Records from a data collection
>>>
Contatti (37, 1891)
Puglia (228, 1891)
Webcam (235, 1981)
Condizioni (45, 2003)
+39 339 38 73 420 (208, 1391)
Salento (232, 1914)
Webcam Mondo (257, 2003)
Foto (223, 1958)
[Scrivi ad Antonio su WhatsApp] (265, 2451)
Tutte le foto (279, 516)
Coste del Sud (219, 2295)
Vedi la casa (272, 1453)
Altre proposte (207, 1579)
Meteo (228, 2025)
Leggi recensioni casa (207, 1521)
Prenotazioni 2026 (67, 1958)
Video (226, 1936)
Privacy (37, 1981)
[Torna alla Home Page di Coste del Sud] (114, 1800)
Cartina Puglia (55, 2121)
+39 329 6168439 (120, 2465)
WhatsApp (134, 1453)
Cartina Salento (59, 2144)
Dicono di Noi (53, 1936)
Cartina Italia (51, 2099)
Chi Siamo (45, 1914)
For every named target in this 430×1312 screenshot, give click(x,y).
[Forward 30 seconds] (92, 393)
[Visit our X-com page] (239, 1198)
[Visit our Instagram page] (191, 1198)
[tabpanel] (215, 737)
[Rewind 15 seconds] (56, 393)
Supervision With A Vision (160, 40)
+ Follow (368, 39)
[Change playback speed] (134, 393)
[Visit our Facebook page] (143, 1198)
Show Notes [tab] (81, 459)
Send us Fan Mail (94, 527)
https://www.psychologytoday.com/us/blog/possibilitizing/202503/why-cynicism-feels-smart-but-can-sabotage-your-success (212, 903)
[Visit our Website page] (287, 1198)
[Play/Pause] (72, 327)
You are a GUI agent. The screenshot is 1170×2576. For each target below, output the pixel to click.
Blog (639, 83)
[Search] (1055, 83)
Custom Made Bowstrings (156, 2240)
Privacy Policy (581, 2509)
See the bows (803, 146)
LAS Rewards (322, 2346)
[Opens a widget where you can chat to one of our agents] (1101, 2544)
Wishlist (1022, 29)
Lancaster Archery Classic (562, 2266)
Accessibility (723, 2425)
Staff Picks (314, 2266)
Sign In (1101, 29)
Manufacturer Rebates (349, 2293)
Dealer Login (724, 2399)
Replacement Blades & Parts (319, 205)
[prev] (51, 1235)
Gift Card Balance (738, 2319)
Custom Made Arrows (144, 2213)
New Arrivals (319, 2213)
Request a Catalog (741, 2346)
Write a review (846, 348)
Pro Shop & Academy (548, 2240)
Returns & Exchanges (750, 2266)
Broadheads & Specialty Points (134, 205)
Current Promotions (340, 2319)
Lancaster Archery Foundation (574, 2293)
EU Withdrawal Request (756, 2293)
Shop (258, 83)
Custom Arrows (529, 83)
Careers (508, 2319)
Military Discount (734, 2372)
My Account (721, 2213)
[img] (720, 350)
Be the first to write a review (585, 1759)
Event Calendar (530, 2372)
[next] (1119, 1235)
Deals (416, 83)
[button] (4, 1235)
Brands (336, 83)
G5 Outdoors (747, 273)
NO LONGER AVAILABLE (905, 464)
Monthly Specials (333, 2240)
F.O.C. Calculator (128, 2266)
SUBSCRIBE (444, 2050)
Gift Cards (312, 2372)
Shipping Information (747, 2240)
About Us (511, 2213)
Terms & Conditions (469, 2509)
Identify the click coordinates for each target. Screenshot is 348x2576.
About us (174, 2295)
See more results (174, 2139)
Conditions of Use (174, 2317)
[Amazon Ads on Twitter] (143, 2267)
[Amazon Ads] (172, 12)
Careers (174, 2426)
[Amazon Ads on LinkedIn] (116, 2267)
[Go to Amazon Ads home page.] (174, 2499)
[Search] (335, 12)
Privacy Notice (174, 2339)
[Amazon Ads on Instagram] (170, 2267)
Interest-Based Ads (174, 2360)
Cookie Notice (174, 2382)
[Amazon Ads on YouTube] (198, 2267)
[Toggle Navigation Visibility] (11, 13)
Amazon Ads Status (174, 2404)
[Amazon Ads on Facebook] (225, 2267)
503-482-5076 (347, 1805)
<<<
> _Aim of the task_:
Which of the lines above hold the string "Amazon"? Copy each one.

> _Exercise response_:
[Amazon Ads on Twitter] (143, 2267)
[Amazon Ads] (172, 12)
[Amazon Ads on LinkedIn] (116, 2267)
[Go to Amazon Ads home page.] (174, 2499)
[Amazon Ads on Instagram] (170, 2267)
[Amazon Ads on YouTube] (198, 2267)
Amazon Ads Status (174, 2404)
[Amazon Ads on Facebook] (225, 2267)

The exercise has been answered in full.